The implication is that we can now use Brugmann's bead assemblages to date graves which lack brooches and any other diagnostic items and that we will have to balance the information from bead groups with other datable items when phasing graves within a cemetery or region. While there are regional fashions in beads, there are sufficient cross-regional elements to enable us to link a national sequence for the first time to the bead chronologies created for western and northern Europe in the early medieval period. This is a major achievement and the author has already built on her research in her contribution to the analysis of four major inhumation cemeteries in East Anglia (Bergh Apton, Morning Thorpe, Spong Hill and Westgarth Gardens (Bury St Edmunds), which is due to be published shortly. Her work is also a significant contribution to the reappraisal of the chronology of Anglo-Saxon cemeteries which is currently being undertaken by an international team of archaeologists supported by English Heritage project funding. A national sequence of thirty-year phases spanning the period from the later sixth to the early eighth century has been created by combining high-accuracy radiocarbon dates obtained from human bone with correspondence-analysis of the associated grave assemblages. This new work is likely to confirm the c. 650 date for the beginning of Brugmann's Group C beads with classic "Final-Phase" female assemblages being centred on the third quarter of the seventh century. The success of the English Heritage project is such that a follow-up to reassess burials for the period spanning the late fourth century to the middle third of the sixth century in lowland Britain would be a logical next step. The use of radiocarbon dates calibrated against tree-ring sequences will provide an invaluable check on the relative and absolute dating of the glass beads proposed here, which is heavily dependent on imported "Frankish" bead types and the chronologies of the continental cemeteries. This project will refine, however, rather than alter a fundamental piece of research presented here by Brugmann.
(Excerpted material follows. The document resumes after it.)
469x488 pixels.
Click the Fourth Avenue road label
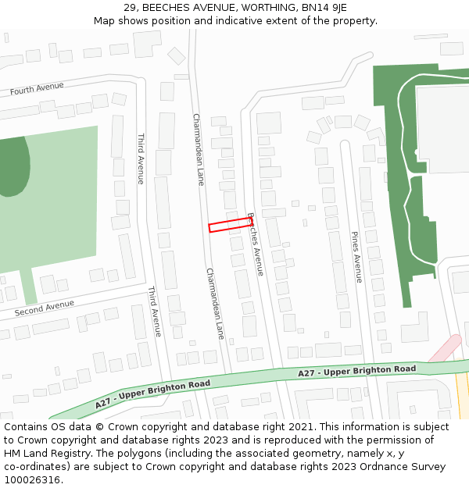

The only danger is that Brugmann's work will be seen as a fully finished product rather than as the first stage in a process of analysing bead assemblages as part of our overall reassessment of the archaeology of Anglo-Saxon England. Compared to the Frankish regions of the continent, Anglo-Saxon female dress assemblages are more varied even within individual cemeteries and their burial grounds are relatively small (c. 100-250 graves), making a national or regional approach essential. It is a pity that at least two minor errors have been missed by the proof-readers, one being the consistent misspelling of the site of Zweeloo in the text as Zweelo (though the relevant bibliographical entry is correct) and the misdating of a 1979 publication by the late Sonia Chadwick Hawkes as Chadwick Hawkes 1997. Overall, however, this book is to be welcomed as an excellent demonstration of ambitious, yet focussed research that makes full use of computer and statistical resources. It is a reminder of the rich resources of furnished burial for this period that we can now begin to analyse electronically in a way that would have been impossible even fifteen years ago.